Austin Kleon, quoting Octavia Butler on reading more than a book at a time.

I generally have four or five books open around the house—I live alone; I can do this—and they are not books on the same subject. They don’t relate to each other in any particular way, and the ideas they present bounce off one another. And I like this effect. I also listen to audio-books, and I’ll go out for my morning walk with tapes from two very different audio-books, and let those ideas bounce off each other, simmer, reproduce in some odd way, so that I come up with ideas that I might not have come up with if I had simply stuck to one book until I was done with it and then gone and picked up another.

Ryan Holiday meanwhile, extols the virtues of reading a page a day, books.

Although I certainly read on some days more than others, I work hard to make sure I read something everyday.

That means I am spending time each day with whatever book I am trying to get through, but it means I spend time, daily, with a few specific books (and authors) that I benefit from each time I pick them up. Which is why I am sending this special Reading List Email with some recommendations of books (and sites) I try to look at every single morning.

A Calendar of Wisdom by Leo Tolstoy

Tolstoy believed his most essential work was not his novels but his daily read, A Calendar of Wisdom. As Tolstoy wrote in his diary, the continual study of one text, reading one page at the start of each day, was critical to personal growth. “Daily study,” Tolstoy wrote in 1884, is “necessary for all people.” So Tolstoy dreamed of creating a book comprised of “a wise thought for every day of the year, from the greatest philosophers of all times and all people…Epictetus, Marcus Aurelius, Lao-Tzu, Buddha, Pascal.” As he wrote to his assistant, “I know that it gives one great inner force, calmness, and happiness to communicate with such great thinkers as Socrates, Epictetus, Arnold, Parker… They tell us about what is most important for humanity, about the meaning of life and about virtue.” It would take seventeen years for this book to be published, then ninety-three more for the English translation, titled A Calendar of Wisdom.

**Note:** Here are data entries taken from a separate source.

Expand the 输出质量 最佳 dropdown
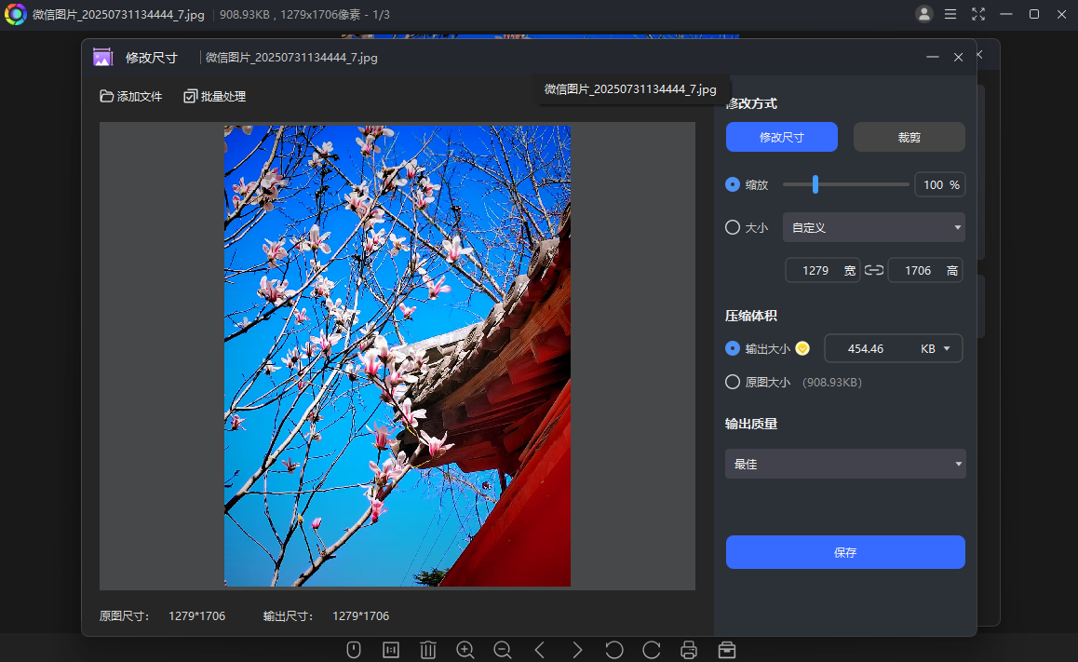Viewport: 1078px width, 662px height. click(x=845, y=464)
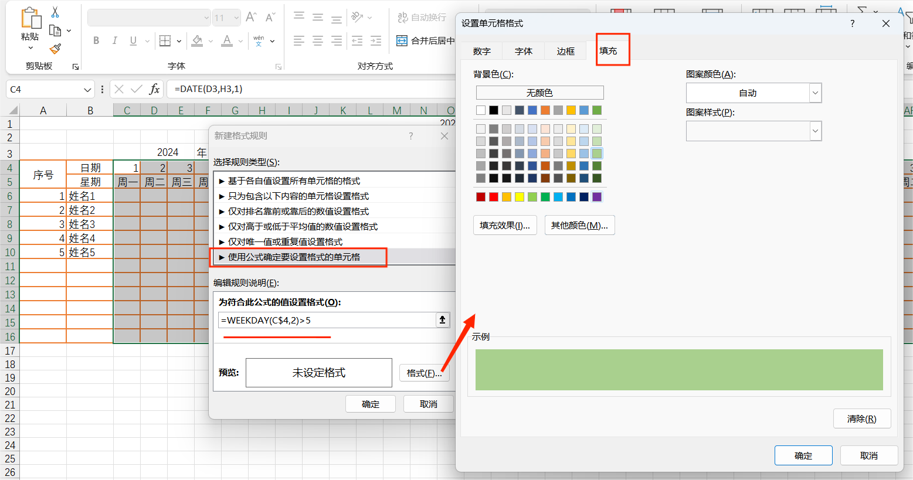
Task: Open the 图案颜色 pattern color dropdown
Action: tap(815, 93)
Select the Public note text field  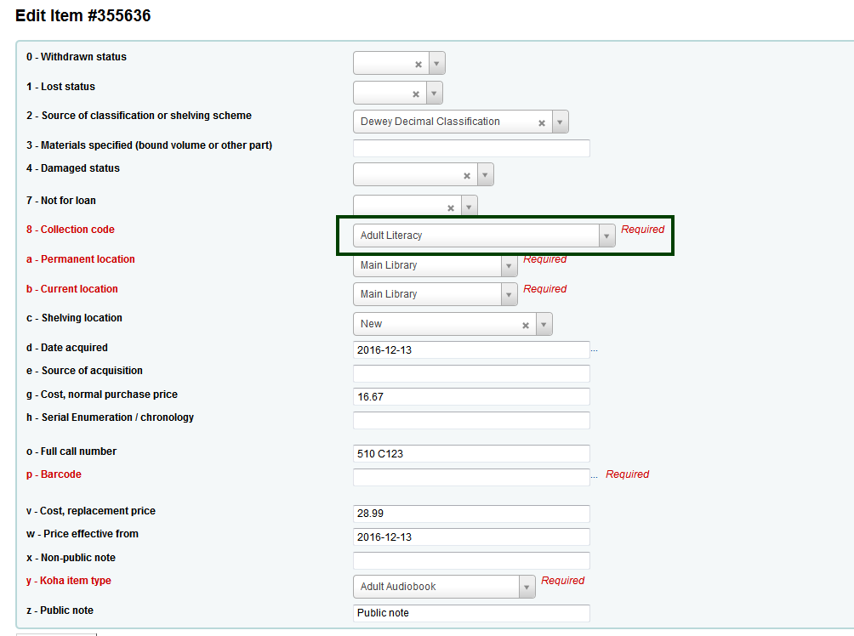pos(470,613)
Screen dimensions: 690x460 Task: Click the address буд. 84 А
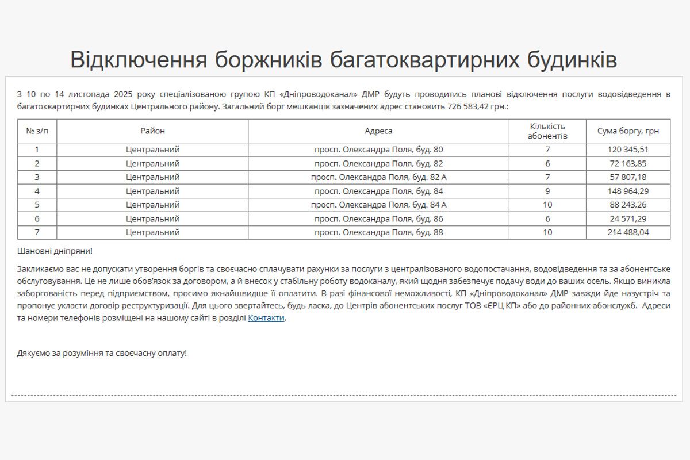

The Daily Stoic by Ryan Holiday and Stephen Hanselman

Of course, I don’t actually read my own book each morning, but I did design that book to mimic a ritual I have, which is to pick up and read one passage from the Stoics each morning. Seneca, Marcus Aurelius, Epictetus, I want to put something from them in my brain each morning. Unfortunately, there was no book that put them all together until we made The Daily Stoic (which has now sold 500,000 copies and is translated in more than 30 languages). We also put out an email version (and a podcast) for DailyStoic.com that has continued the same service. More than 250,000 people check in with these texts this morning because it’s important. You want to start your day off with wisdom and when it comes to wisdom, there is nobody better than the Stoics.

Amongst other things Ryan also recommends James Clear’s, 3-2-1 Thursday & Maria Popova’s, Brain Pickings.